都市の温室効果ガス排出量「超過小報告」の実態

なんと90%過小報告している都市もあった

アメリカの都市では、実際より90%過小見積りをしている都市もあったという(写真:benkrut/PIXTA)

都市は温室効果ガスの排出量を過小に見積もる傾向がある。それも、わずかな誤差ではない。

学術誌『ネイチャーコミュニケーションズ』で最近発表された研究によると、過少計上のレベルは平均して20%近くに達した。こうした過少計上が全国に広がっていると仮定した場合、未計上となっている年間の「隠れ排出量」は全体として、カリフォルニア州の総排出量をおよそ25%も上回る水準になるという。

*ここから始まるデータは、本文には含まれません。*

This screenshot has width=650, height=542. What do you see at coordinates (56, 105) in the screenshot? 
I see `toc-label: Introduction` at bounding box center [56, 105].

同研究によれば、化石燃料から生じる二酸化炭素の4分の3近くは都市部で排出されているが、都市部の発展は今後も続くとみられている。世界では多くの都市が環境負荷の低減に向けて意欲的な目標を掲げているものの、二酸化炭素の排出量や削減量を測る一貫した計測手法はまだ確立されていない。今回の研究によって、温室効果ガス排出の計測のために各都市が自主的に行っている試みには一貫性がなく、欠陥のあることが明らかになった。

排出を管理する体系的な規制がない

アメリカでは何百という都市が温室効果ガス排出の大幅削減を公約している。正確な計測は、現状の排出量や目標達成度合いを確かめるのに欠かせない要素だ。

「アメリカには温室効果ガスの排出を管理する体系的な規制アプローチが存在しない」と、論文の筆頭筆者を務めた北アリゾナ大学のケビン・ガーニー教授は指摘する。「どのような政策を掲げるにしても、まずは次の点を明らかにすることから始めなくてはならない。排出量とは何を指すのか、それはどの場所でどれだけの量になっているのか、発生源は何か、ということだ」。

バイデン新政権は温暖化対策の国際枠組み「パリ協定」に復帰し、気候変動対策を重要課題に位置づける。ガーニー氏は、これを受けて温室効果ガスの効果的な削減方法の特定が重要になってくると話す。削減の基準や目標が国レベルで設定される一方で、実際の削減の多くを担うのは地方自治体だ。